# Big Nasty/Moab century



## jeffnboise

Anybody doing (or done) this ride that can share their stories? Just how "nasty" is this climb.  I've studied the topo map, but I'd like to hear from people who have actually rode it.
Any comments are appreciated. jeff


----------



## Woolbury

I rode it 2 years ago. It's a long climb to start the ride. Seemed like we gradually climbed the first 25-30 mi or so, with the famed Big Nasty 3/4 of the way up. I'm a little foggy on the details, but I beleive there still is some climbing after the steep part. Yea, it's steep. There were quite a few folks walking their bikes up, and my buddy who had dropped quite a bit behind me came by on his triple while I labored on my double. They say it's 3000' in 7mi, with sustained grades of 10%, and a section nearing 15% But all in all, it's just another mountain ride with a bit of a steep section.  We had great weather 2 years ago and I thought the ride was fantastic-definitely worth doing. The descent into the valley with all the hoodoos, the section along the river, the whole thing is really great. 

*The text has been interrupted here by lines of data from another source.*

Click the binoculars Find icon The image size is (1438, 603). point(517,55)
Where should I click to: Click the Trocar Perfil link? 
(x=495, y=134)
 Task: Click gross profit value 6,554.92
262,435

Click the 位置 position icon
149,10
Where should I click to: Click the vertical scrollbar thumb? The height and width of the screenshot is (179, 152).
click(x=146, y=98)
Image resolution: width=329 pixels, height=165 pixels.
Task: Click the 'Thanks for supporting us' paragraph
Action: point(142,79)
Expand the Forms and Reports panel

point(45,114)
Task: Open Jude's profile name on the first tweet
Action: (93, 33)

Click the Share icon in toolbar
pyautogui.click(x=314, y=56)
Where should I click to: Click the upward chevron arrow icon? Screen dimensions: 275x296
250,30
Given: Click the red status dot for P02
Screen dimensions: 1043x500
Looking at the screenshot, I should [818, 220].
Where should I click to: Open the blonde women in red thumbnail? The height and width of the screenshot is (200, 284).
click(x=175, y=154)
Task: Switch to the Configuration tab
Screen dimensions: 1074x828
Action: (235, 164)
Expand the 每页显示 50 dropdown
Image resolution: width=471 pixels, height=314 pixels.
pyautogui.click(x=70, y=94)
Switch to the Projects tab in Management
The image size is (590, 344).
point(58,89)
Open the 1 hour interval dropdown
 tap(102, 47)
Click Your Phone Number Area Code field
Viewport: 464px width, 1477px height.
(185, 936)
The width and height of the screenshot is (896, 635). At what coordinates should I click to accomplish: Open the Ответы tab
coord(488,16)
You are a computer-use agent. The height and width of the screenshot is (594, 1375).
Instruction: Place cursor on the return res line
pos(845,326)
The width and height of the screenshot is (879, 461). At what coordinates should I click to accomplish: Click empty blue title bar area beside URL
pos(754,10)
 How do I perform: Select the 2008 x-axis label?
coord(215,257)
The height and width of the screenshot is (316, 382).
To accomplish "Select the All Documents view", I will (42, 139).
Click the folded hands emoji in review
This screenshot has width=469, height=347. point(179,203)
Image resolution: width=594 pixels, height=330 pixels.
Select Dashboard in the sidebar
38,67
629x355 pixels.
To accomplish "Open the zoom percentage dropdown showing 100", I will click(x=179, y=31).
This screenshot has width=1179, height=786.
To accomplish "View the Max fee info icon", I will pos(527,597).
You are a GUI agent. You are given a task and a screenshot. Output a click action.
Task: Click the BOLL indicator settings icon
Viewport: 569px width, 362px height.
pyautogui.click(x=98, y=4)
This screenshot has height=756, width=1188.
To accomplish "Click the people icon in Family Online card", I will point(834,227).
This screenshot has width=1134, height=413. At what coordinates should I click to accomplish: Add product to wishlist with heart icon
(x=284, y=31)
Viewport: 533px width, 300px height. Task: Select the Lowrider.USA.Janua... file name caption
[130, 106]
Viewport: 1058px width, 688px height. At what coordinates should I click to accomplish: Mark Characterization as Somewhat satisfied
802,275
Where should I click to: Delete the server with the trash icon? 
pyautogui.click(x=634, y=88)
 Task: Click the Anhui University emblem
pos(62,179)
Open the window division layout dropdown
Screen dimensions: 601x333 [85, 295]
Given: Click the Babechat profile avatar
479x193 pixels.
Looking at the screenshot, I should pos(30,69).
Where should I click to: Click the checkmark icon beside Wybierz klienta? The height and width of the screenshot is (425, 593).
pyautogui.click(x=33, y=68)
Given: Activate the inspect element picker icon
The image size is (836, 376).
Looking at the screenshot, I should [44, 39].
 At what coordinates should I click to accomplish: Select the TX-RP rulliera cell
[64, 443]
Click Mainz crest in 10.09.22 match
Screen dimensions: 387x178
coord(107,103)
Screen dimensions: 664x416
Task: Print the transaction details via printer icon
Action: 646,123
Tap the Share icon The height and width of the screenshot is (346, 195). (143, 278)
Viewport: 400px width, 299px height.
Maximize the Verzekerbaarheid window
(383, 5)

I'd still like to go, though I didn't register in time and now it's full. I've never pirated a ride before, but I'm really psyched to do the ride. Anybody got a registration they're not going to use?


----------



## whc

I've ridden it several times. The approach from Moab is deceptive- it climbs about 1,000 feet prior to the start of the climb. Last year there was a strong headwind going out and it was a pretty good workout just getting to Big Nasty. It has several very steep climbs but some more gradual areas in between. It's not a sustained severe pitch. Like the post above states- quite a few people have to walk parts of it. I've done it with a 39-25 and a 39-29 and liked the latter better. I did some "Z" turns with the 25 on the steepest parts. The total vertical is over 4,000'. I'll know the % grades better after next week- I'm going to ride it with my new Garmin. The back side descent reminds me of Italy at the top with a very narrow switchback road overhung with trees. Then the long straightaway through Castle Valley is a blast. Maybe 20 miles downhill. The river road out to Dewey Bridge and back to town is fun too. Its a great ride.


----------



## JayTee

The main thing is start early, perhaps even a bit ahead of the official start depending on your speed. The first 25 miles is just flat out slow going because of the stiff climbing, and the weather up there in the LaSalles can and will turn crummy by early afternoon. That descent in hairy in crappy weather. 

OTOH, it is absolutely spectacularly cool, and after about mile 30 you've really done all the work, which is a sweet feeling. 

PS -- if you aren't insistent on logging the magical 100, I think the out-and-back to ... what's that called ... is a waste... just do the metric.


----------